* **Work to be completed**:
Repetition must be exact and must stop with the line bearing "innovation (102, 2477)". It begins at the first line of the records and includes no pictures.

* **Extracted records**:
══════

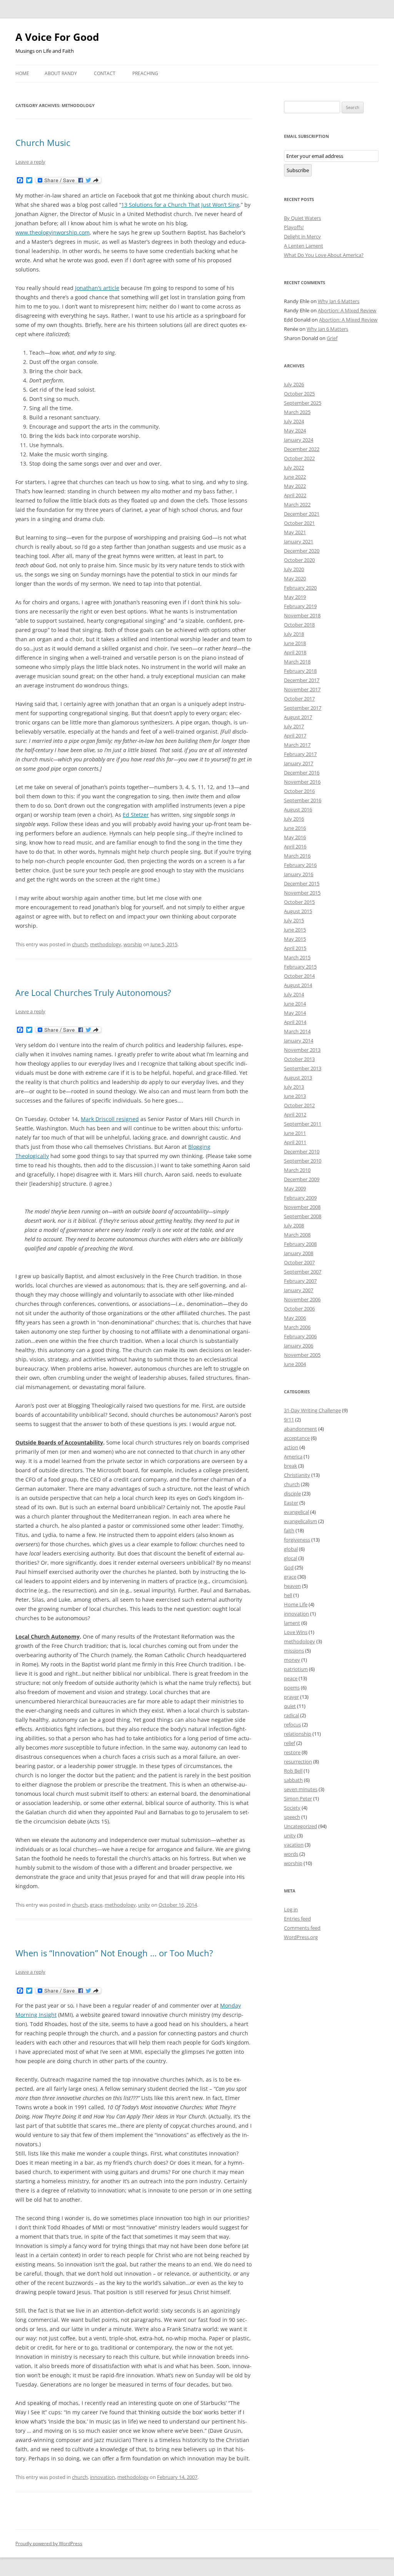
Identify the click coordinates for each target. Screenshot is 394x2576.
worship (133, 944)
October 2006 (299, 1308)
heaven (292, 1585)
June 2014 (295, 1003)
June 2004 (295, 1364)
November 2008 (302, 1206)
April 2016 (295, 846)
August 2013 (298, 1077)
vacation (294, 1844)
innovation (102, 2477)
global (291, 1548)
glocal (290, 1558)
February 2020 (300, 587)
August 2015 (298, 911)
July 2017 (294, 726)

══════

* **Exercise solution**:
Identify the click coordinates for each target. Screenshot is 394x2576.
worship (133, 944)
October 2006 (299, 1308)
heaven (292, 1585)
June 2014 (295, 1003)
June 2004 (295, 1364)
November 2008 (302, 1206)
April 2016 (295, 846)
August 2013 (298, 1077)
vacation (294, 1844)
innovation (102, 2477)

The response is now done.